In August that year, hordes of people fought to see colour TV demonstrated at Olympia, accompanied by the world's first TV commercial.
The first TV ad was for - perhaps unexpectedly - the Daily Mail, and it appeared with a programme of songs and droll stories by the Cilla Black of the day, Peggy O'Neil - not broadcast as we would understand it today, but at an exhibition.
It is interesting that a newspaper business, at the time the pre-eminent medium of the day, should be so pioneering.
This may have been simply because the Daily Mail was the exhibition sponsor, but responding to a competitive technology by embracing it and seeking a way to use it to leverage your brand is a model for the 21st Century.
We are clearly in an age where it is crucial to understand how technology can apply to the old models of media and marketing.
For the first time I can remember, we are surrounded by examples of the consumer being in a different space from the brand or the retailer.
So I might browse for goods or services online and choose to buy them in-store. Or I might look at a sofa in a retailer so I can sit on it and see how comfortable it is, but then decide to order it on the internet.

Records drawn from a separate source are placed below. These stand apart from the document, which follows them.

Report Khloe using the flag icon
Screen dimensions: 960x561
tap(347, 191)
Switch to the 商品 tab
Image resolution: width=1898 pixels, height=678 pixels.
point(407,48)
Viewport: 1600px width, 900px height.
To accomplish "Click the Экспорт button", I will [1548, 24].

However, the retailer may well have separate profit centres on and offline, and may not consider the relationship between the two to be symbiotic, as the customer does.
Furthermore, sometimes a consumer is prepared to pay for content by buying a newspaper or magazine, but expects that same content online for free.

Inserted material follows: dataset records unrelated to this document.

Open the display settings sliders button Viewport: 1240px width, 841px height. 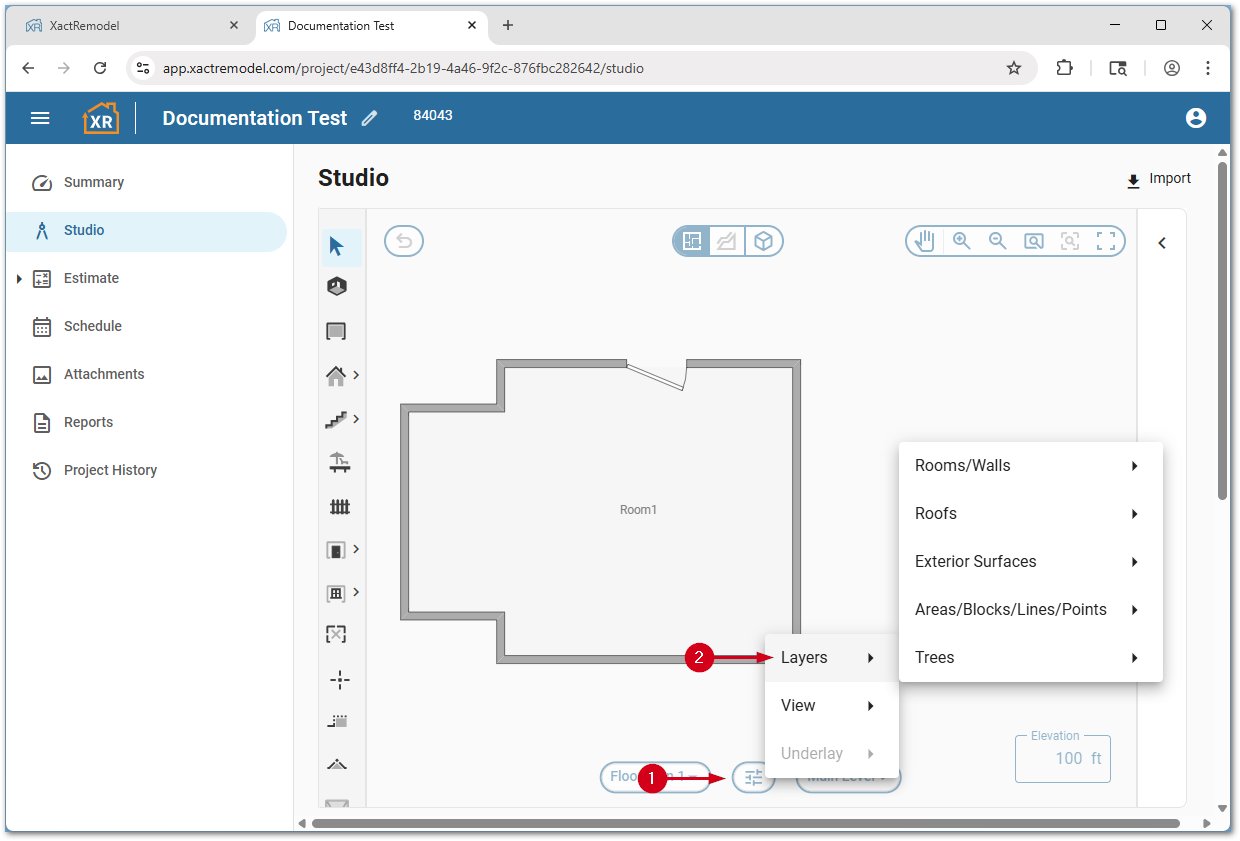tap(753, 777)
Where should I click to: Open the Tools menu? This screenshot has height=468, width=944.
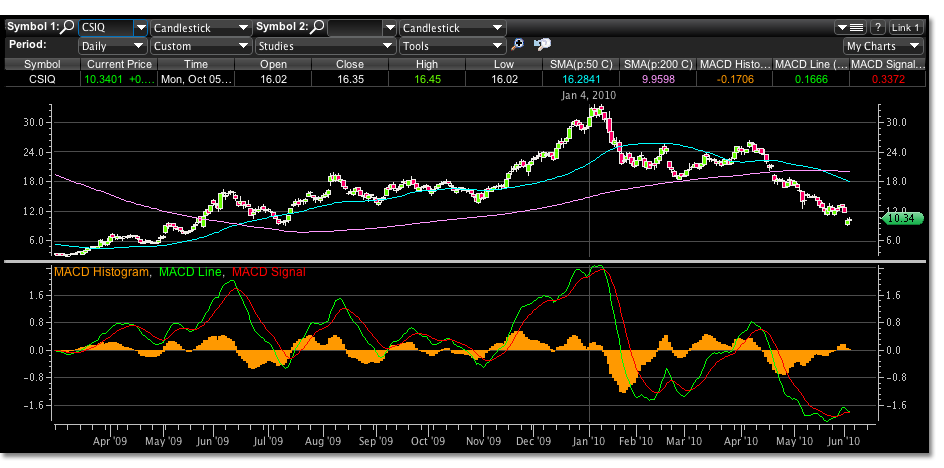coord(451,45)
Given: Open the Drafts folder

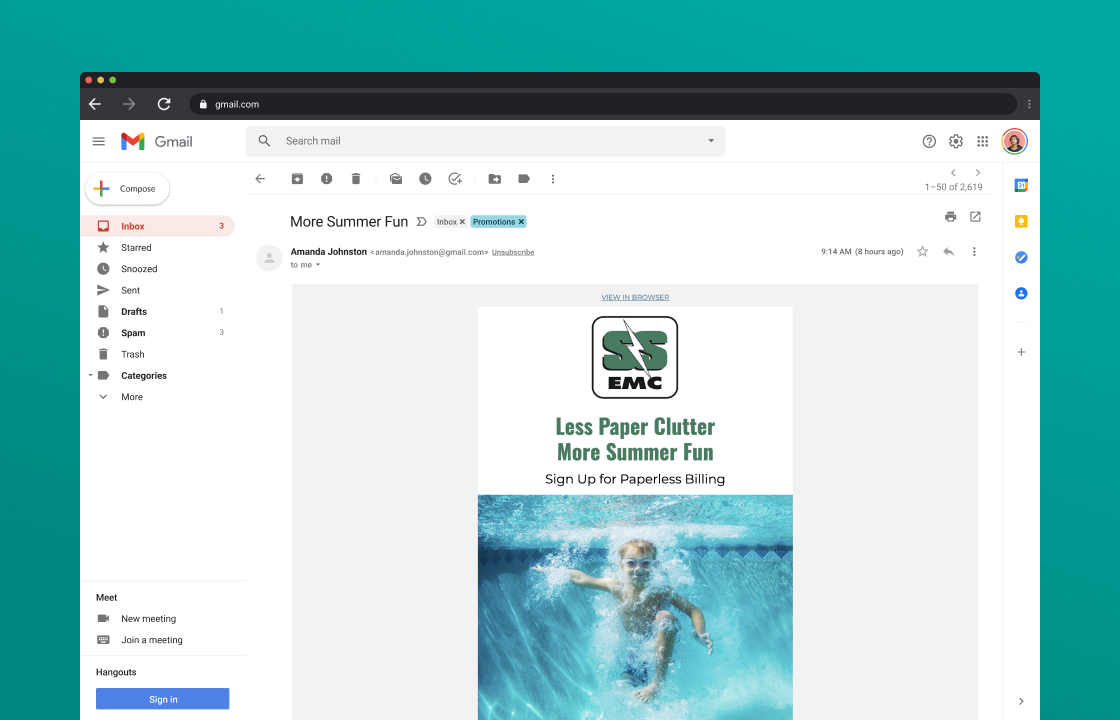Looking at the screenshot, I should [134, 312].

As media advisers, we need to find a path through all of this that delivers a return on investment.
We need to be very clear that it is the consumer that is driving the solution, not what suits the media owner or current client structure.
Fighting territorially over what ought to be the solution will get us nowhere.
It is only by embracing new technologies and their potential, as the Daily Mail seems to have done 80 years ago, that we will drive profitable solutions.